-- ACTION ITEM --
From the line containing "You are a GUI" to the end of the records, print every line exactly, both ends included, and leave out the pictures.

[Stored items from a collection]
━━━━━━━━
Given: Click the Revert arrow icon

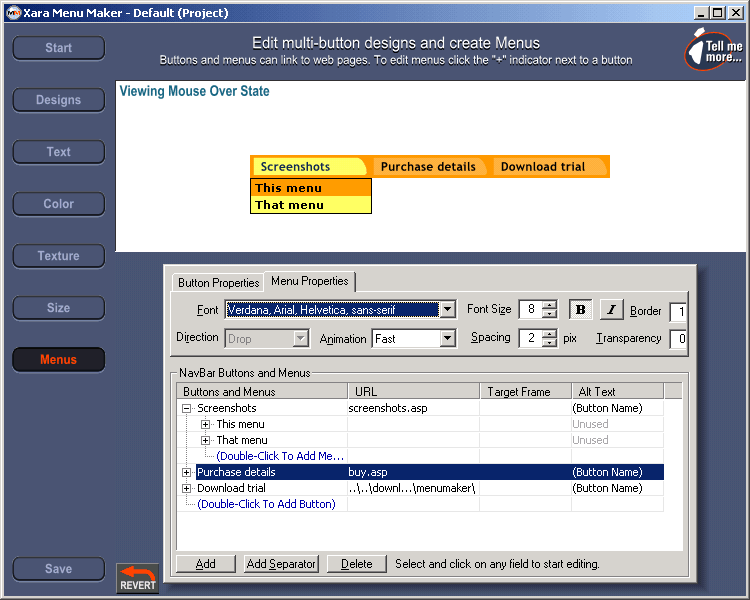Looking at the screenshot, I should 137,578.
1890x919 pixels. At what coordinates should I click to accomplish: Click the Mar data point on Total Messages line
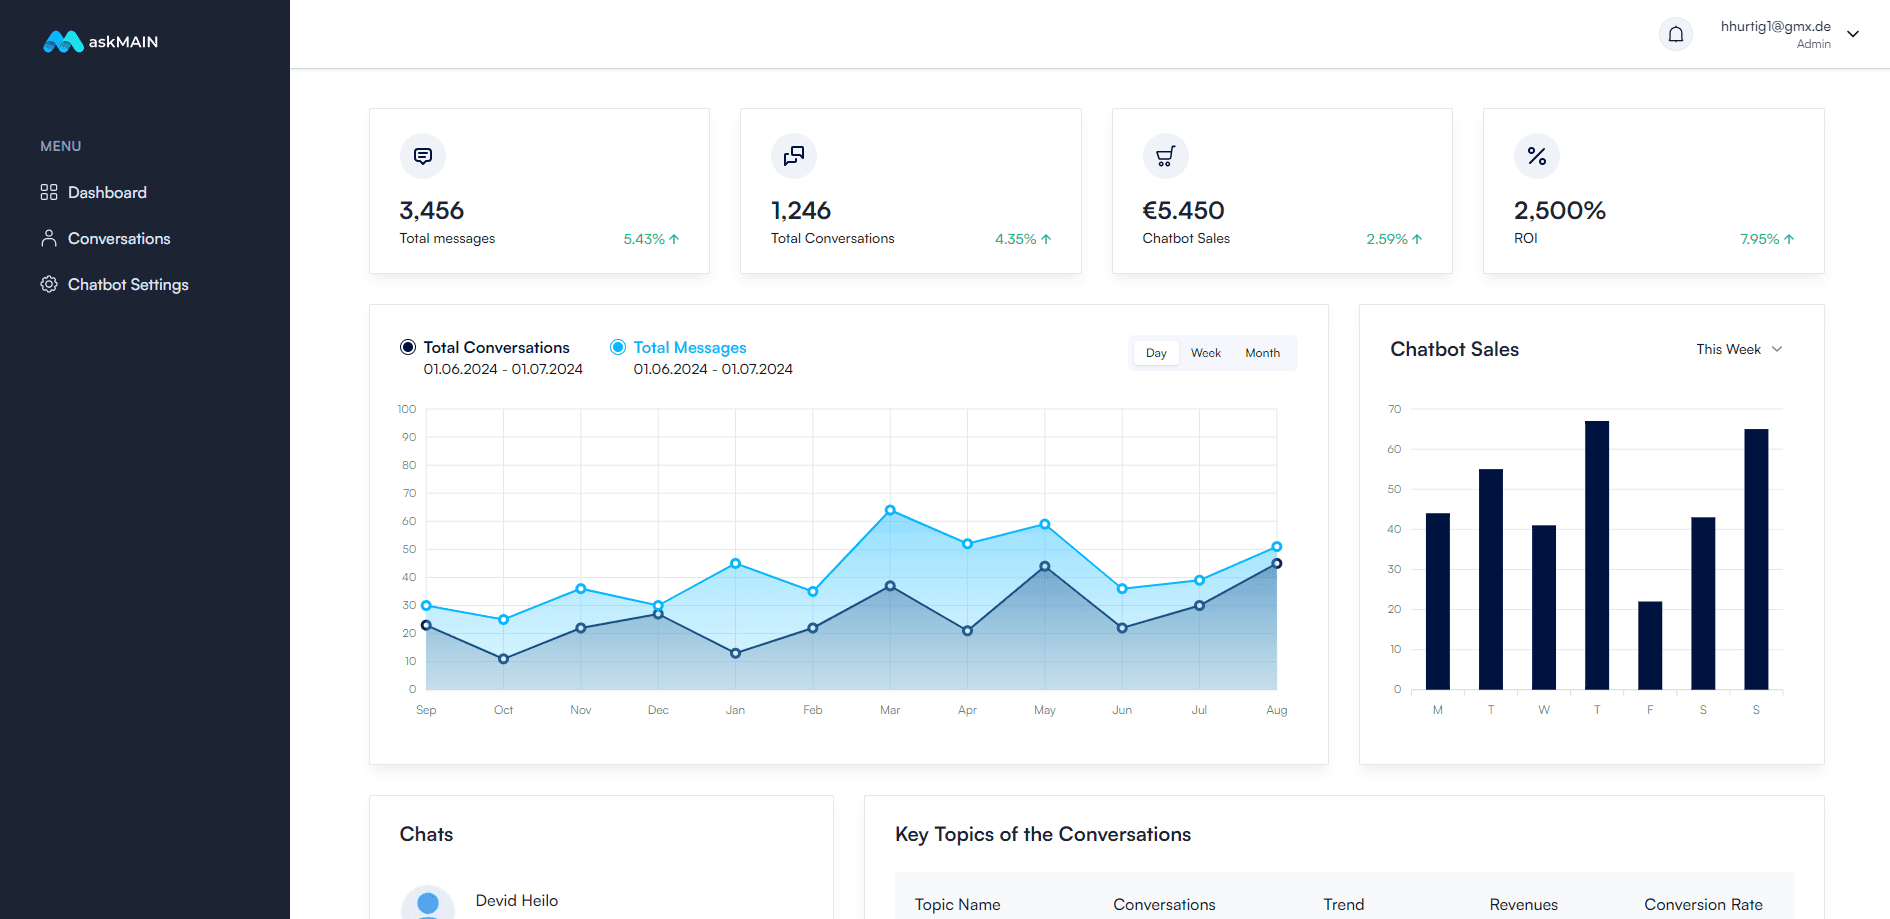point(890,511)
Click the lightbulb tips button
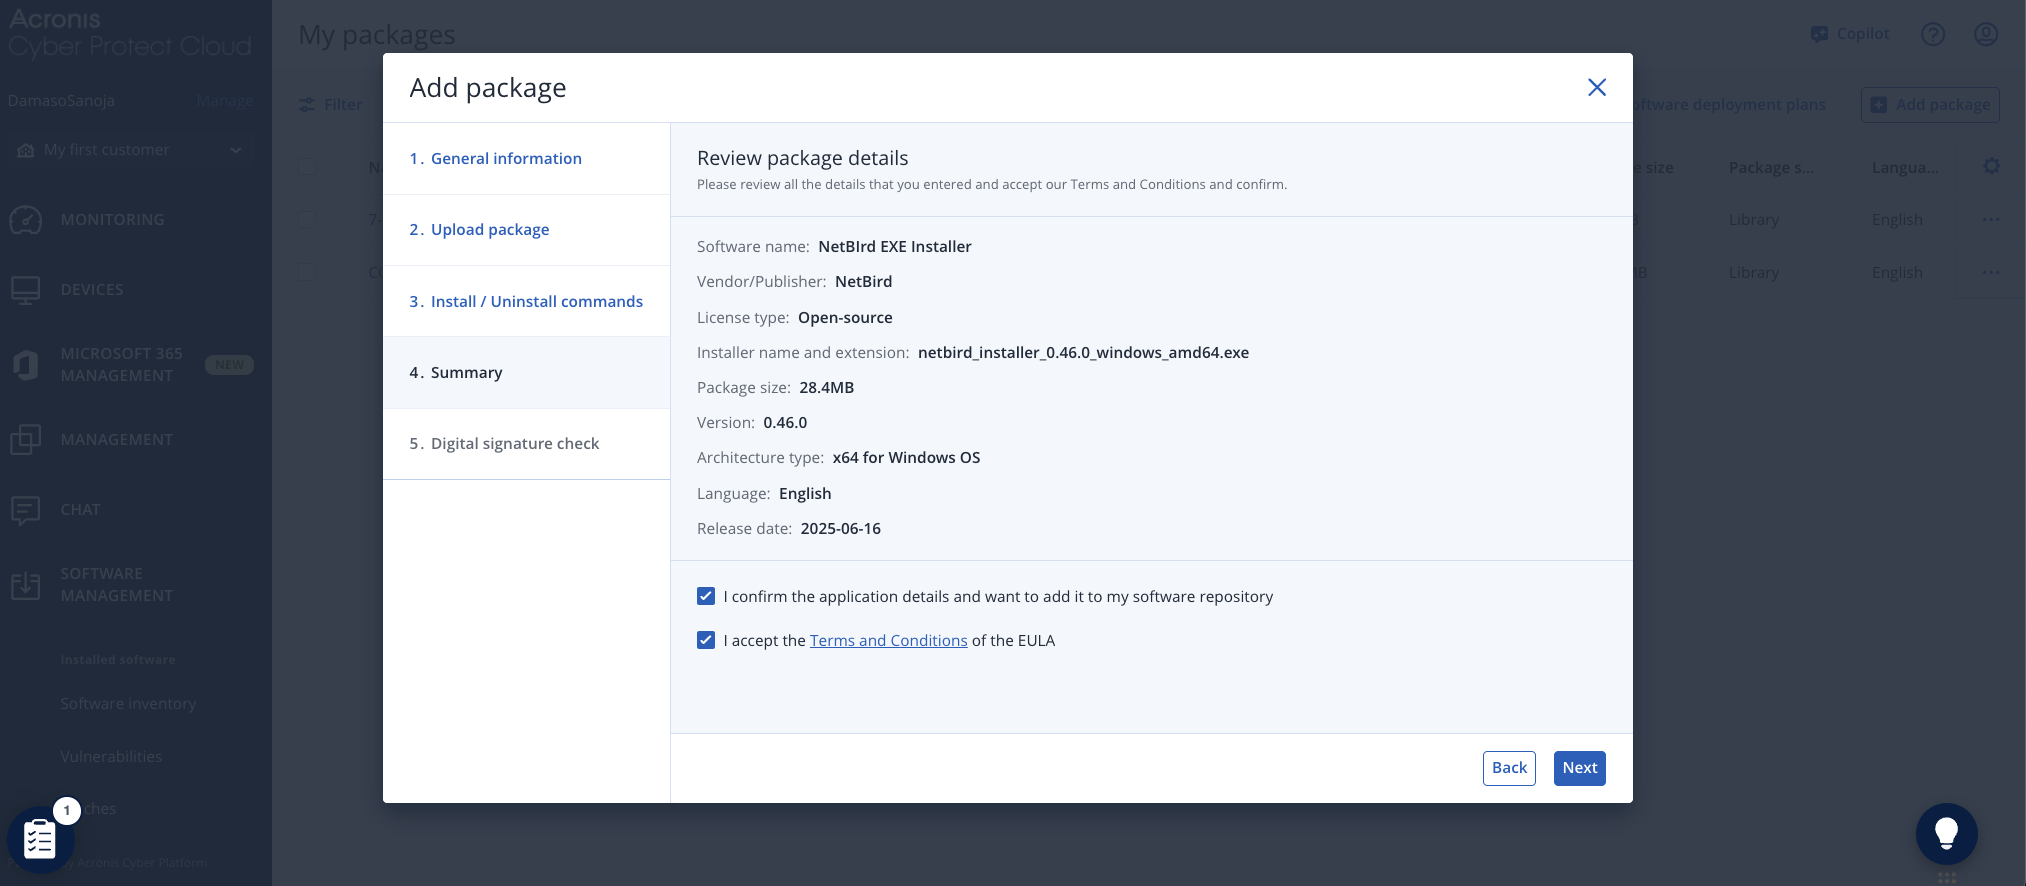Viewport: 2026px width, 886px height. tap(1946, 833)
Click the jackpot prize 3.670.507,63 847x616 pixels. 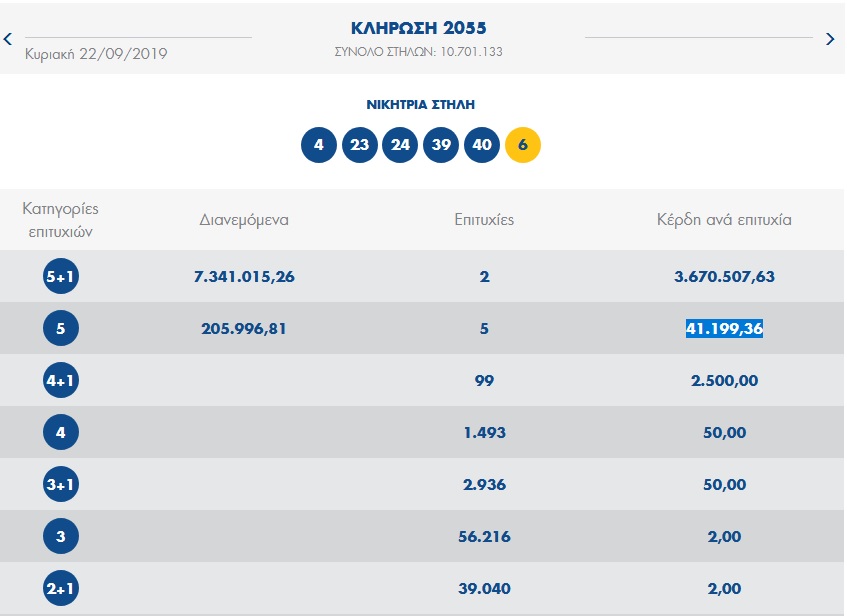coord(724,277)
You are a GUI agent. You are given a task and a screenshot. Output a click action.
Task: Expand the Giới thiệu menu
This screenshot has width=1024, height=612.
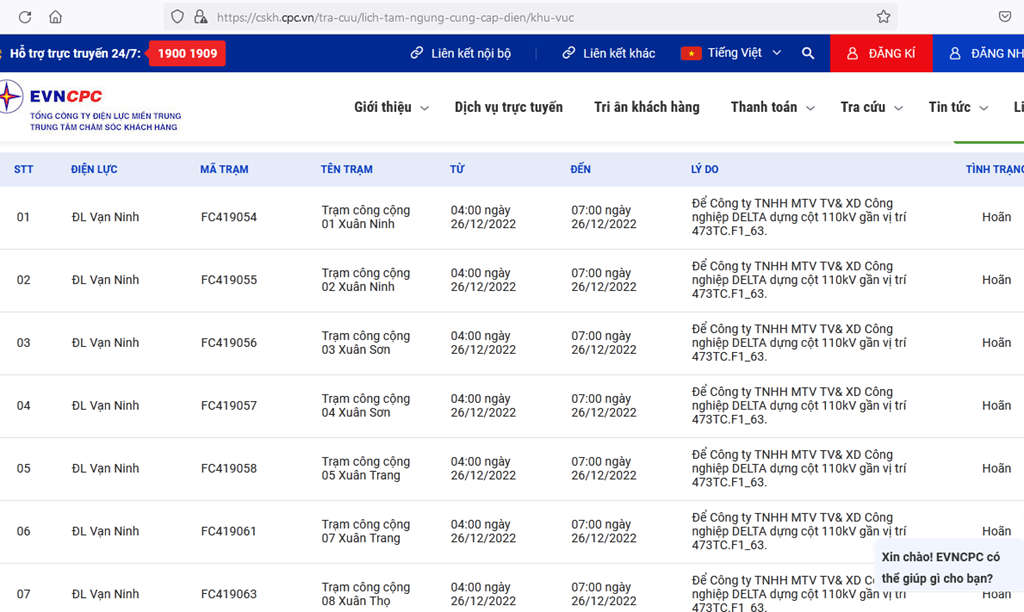pyautogui.click(x=391, y=107)
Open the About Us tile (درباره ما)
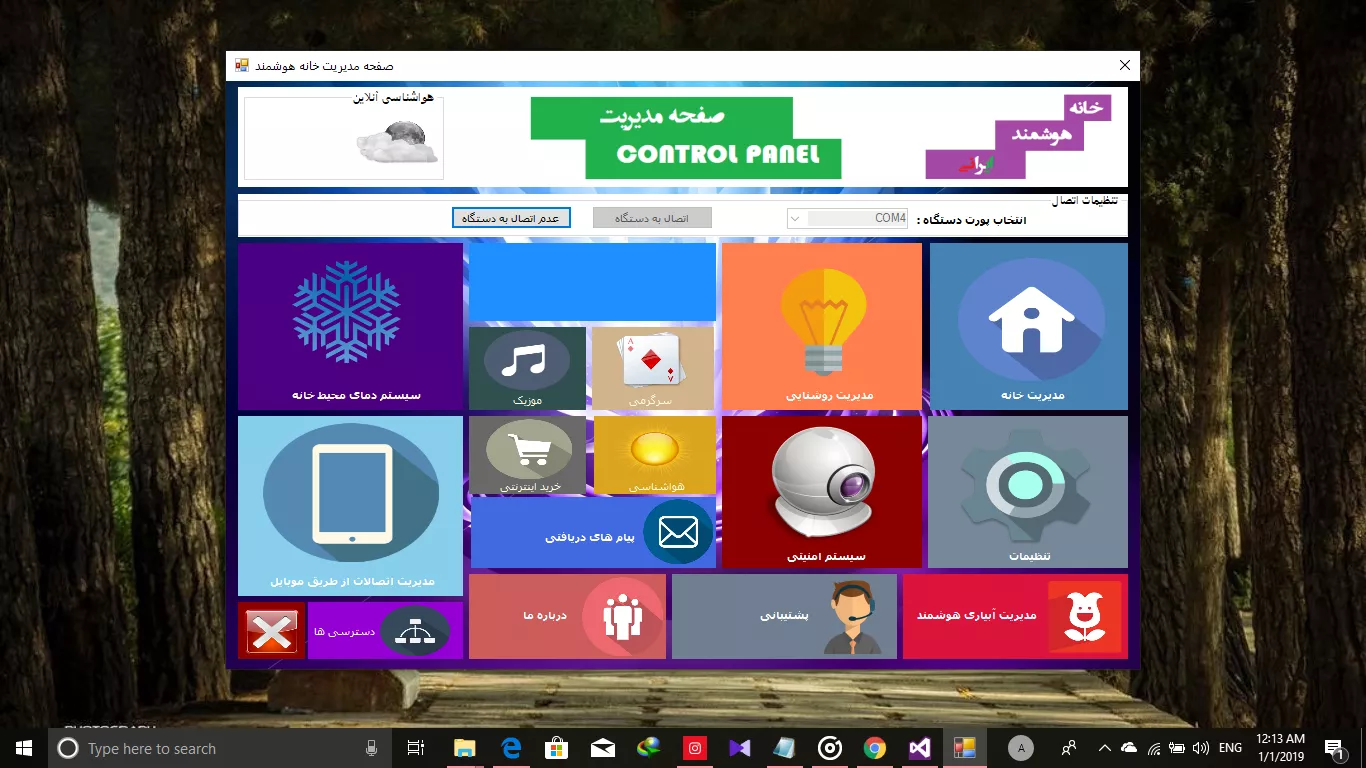 pyautogui.click(x=567, y=616)

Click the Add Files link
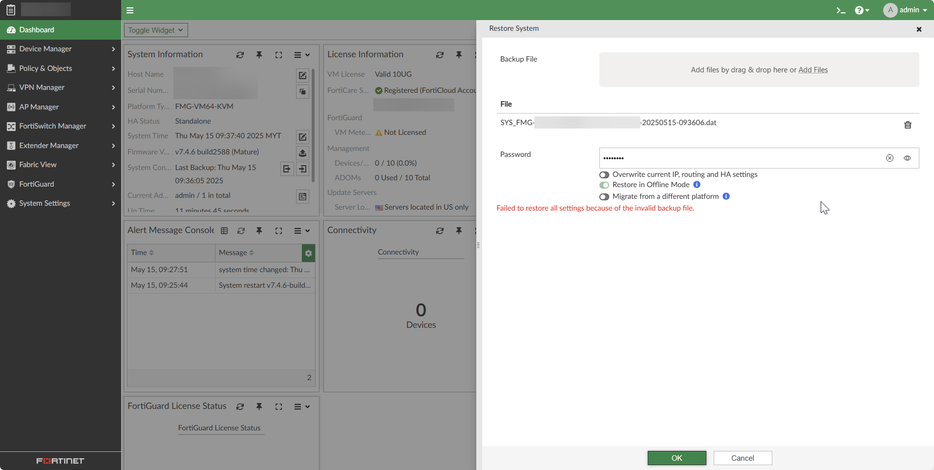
━━━━━━━━
-- WORKED SOLUTION --
You are a GUI agent. You are given a task and a screenshot. Output a click action.
Task: Expand the Giới thiệu menu
This screenshot has width=1024, height=612.
pyautogui.click(x=391, y=107)
Open the About Us tile (درباره ما)
 pyautogui.click(x=567, y=616)

Click the Add Files link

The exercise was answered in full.